▶ Série d'exercices:
A - Mettez à jour le passage du texte sur les rhums qui commence par les mots contenant « En conclusion voilà » et se termine par « une belle surprise. », en remplaçant « belle surprise » par « bonne surprise ».
B - Pour chaque affirmation, indiquez par oui ou par non si elle concorde avec le texte sur les rhums, en citant les mots du texte qui tranchent. (i) La finale décrite est longue. (ii) Les deux rhums sont à 45 %. (iii) L’alcool de l’Origin’R est jugé parfaitement intégré.
C - Poursuivez le texte sur les rhums après sa dernière phrase.

Le 2005, attaque un peu fort pour un 45 %. Passé ce moment un rien désenchanteur, c’est une explosion de fruits qui s’offre à nous : mangue, ananas, mais aussi fraise et banane. On retrouve enfin en bouche une petite touche de boisé à côté du combo solvant/camphre.
La finale est belle mais un rien courte: sur les fruits, le café et une pointe de solvant.
En conclusion voilà deux beaux rhums à 45 % qui n’ont rien à envier à certains au titre plus élevé. On notera un petit bémol pour l’Origin’R dont l’alcool aurait pu être un rien mieux intégré.
Au final ces deux PM plairont sans doute à ceux qui sont plus branché fruit que bois. Personnellement, je préfère le 2003 pour son côté plus boisé que l’Origin’R, mais ce dernier fut toutefois pour moi une belle surprise.

▶ Extrait des données:
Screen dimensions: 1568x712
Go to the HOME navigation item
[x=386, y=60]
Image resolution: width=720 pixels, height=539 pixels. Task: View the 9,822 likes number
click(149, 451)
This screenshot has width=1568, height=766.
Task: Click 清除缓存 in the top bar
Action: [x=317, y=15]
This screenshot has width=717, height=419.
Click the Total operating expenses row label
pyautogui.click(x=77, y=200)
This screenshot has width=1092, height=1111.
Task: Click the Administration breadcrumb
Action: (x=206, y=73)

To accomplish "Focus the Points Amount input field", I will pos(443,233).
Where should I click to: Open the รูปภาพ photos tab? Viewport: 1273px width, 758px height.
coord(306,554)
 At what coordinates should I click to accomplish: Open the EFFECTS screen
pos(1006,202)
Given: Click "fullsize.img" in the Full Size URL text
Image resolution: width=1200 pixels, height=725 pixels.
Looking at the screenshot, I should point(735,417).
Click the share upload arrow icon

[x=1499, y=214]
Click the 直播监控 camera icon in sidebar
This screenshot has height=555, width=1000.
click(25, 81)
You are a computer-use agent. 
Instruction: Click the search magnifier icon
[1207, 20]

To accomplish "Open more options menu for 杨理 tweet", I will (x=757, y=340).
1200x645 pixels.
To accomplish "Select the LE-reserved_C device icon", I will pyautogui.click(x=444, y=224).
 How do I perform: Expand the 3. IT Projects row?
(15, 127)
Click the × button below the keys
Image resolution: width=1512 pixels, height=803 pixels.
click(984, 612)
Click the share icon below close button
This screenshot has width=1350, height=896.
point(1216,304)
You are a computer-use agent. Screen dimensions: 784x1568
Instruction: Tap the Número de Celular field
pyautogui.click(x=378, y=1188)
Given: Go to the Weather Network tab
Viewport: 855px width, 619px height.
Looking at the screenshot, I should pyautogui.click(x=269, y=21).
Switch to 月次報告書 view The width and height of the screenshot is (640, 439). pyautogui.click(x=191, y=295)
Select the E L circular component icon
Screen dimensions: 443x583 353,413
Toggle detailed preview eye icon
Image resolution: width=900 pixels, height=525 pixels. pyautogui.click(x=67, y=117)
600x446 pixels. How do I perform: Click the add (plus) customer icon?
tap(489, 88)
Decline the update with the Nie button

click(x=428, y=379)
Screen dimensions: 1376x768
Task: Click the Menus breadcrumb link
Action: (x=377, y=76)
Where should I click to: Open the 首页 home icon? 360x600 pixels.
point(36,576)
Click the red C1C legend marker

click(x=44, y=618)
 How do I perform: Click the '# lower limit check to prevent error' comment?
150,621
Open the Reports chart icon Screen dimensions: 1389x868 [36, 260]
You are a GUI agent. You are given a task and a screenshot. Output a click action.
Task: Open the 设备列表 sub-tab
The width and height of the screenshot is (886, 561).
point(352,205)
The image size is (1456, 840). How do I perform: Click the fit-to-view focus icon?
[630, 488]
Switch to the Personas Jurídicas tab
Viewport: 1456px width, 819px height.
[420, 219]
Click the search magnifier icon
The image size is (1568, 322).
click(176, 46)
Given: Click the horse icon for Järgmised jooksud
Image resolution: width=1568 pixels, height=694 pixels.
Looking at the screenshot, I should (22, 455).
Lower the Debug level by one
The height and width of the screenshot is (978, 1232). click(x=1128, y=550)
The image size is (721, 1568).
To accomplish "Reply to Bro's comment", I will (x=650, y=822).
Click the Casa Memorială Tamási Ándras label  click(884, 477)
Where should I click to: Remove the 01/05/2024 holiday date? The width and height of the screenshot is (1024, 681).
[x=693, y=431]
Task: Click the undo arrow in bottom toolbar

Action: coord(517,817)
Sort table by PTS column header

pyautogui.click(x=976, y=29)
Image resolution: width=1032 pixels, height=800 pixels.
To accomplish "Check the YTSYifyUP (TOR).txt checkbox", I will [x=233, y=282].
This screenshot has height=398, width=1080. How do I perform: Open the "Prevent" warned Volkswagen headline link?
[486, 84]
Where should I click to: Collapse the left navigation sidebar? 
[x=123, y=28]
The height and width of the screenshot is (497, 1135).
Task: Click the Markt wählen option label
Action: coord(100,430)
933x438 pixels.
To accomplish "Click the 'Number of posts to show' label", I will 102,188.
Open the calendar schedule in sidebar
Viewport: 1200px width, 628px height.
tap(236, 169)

▶ Corrigé des exercices:
A -
En conclusion voilà deux beaux rhums à 45 % qui n’ont rien à envier à certains au titre plus élevé. On notera un petit bémol pour l’Origin’R dont l’alcool aurait pu être un rien mieux intégré.
Au final ces deux PM plairont sans doute à ceux qui sont plus branché fruit que bois. Personnellement, je préfère le 2003 pour son côté plus boisé que l’Origin’R, mais ce dernier fut toutefois pour moi une bonne surprise.

B -
(i) Non : « La finale est belle mais un rien courte ».
(ii) Oui : « deux beaux rhums à 45 % ».
(iii) Non : « dont l’alcool aurait pu être un rien mieux intégré ».

C -
Uitvlugt
Avant de vous parler des bouteilles qui vont être dégustées, deux mots sur la distillerie Uitvlugt. Elle a été créée entre 1759 et 1776 et les alambics dont disposait la distillerie étaient deux ensembles de deux colonnes Savalle.

Pour cette deuxième confrontation, ce ne sont pas deux mais trois rhums qui vont s’affronter ! Le premier c’est un fût mis en bouteille par Origin‘R. Le jus date de 1999 et a passé 16 ans dans son fût: 5 ans sous climat tropical et le reste en Europe. Il a été embouteillé à 45 %.
Le deuxième a lui passé 25 ans dans son fût. Distillé en 1990 et mis en bouteille en 2016 à 49.7 % par The Whisky Agency.
Enfin le troisième a été distillé en 1998 avant d’aller passer 18 ans dans les chais écossais de Samaroli. Fidèle à sa marque de fabrique il a été embouteillé à 45%.
En termes de couleurs, l’Origin’R a été peu marqué par le fût tandis que les deux autres arborent une belle couleur dorée.
Nez
Le nez du plus jeune, l’Origin’R, est d’abord marqué par le vernis. J’y trouve ensuite du fruit, un fin boisé, une pointe d’amande et un côté flan à la vanille.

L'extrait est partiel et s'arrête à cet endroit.